** Task inputs follows **

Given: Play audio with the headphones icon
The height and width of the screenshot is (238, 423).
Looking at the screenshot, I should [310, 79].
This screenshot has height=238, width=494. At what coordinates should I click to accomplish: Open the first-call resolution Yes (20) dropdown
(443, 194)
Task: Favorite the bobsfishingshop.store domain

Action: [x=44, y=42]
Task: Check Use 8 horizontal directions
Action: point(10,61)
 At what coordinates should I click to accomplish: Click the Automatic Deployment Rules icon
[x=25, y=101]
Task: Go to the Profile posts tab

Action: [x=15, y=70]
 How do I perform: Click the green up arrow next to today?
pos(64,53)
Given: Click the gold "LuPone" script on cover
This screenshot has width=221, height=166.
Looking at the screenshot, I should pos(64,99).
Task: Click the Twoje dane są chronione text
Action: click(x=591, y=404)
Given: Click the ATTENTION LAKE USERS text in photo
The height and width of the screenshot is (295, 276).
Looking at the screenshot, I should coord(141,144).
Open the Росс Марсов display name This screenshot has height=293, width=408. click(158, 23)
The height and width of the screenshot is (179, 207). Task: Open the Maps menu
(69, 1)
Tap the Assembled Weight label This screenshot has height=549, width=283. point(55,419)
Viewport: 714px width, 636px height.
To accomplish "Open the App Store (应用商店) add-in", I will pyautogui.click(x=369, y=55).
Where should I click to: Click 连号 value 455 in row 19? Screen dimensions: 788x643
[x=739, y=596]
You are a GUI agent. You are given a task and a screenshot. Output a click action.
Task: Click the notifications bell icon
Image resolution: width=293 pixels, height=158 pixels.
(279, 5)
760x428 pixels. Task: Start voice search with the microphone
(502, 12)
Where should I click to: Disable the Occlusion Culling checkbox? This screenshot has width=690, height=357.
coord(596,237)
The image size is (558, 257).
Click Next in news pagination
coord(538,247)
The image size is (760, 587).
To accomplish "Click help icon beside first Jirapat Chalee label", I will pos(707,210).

** End of Task inputs **

Prompt -> Starting from the line holding "You are a GUI", restate the remaining lines of the data word for word, including the last.

Response for this exercise ->
You are a GUI agent. You are given a task and a screenshot. Output a click action.
Task: Click the notifications bell icon
Image resolution: width=293 pixels, height=158 pixels.
(279, 5)
760x428 pixels. Task: Start voice search with the microphone
(502, 12)
Where should I click to: Disable the Occlusion Culling checkbox? This screenshot has width=690, height=357.
coord(596,237)
The image size is (558, 257).
Click Next in news pagination
coord(538,247)
The image size is (760, 587).
To accomplish "Click help icon beside first Jirapat Chalee label", I will pos(707,210).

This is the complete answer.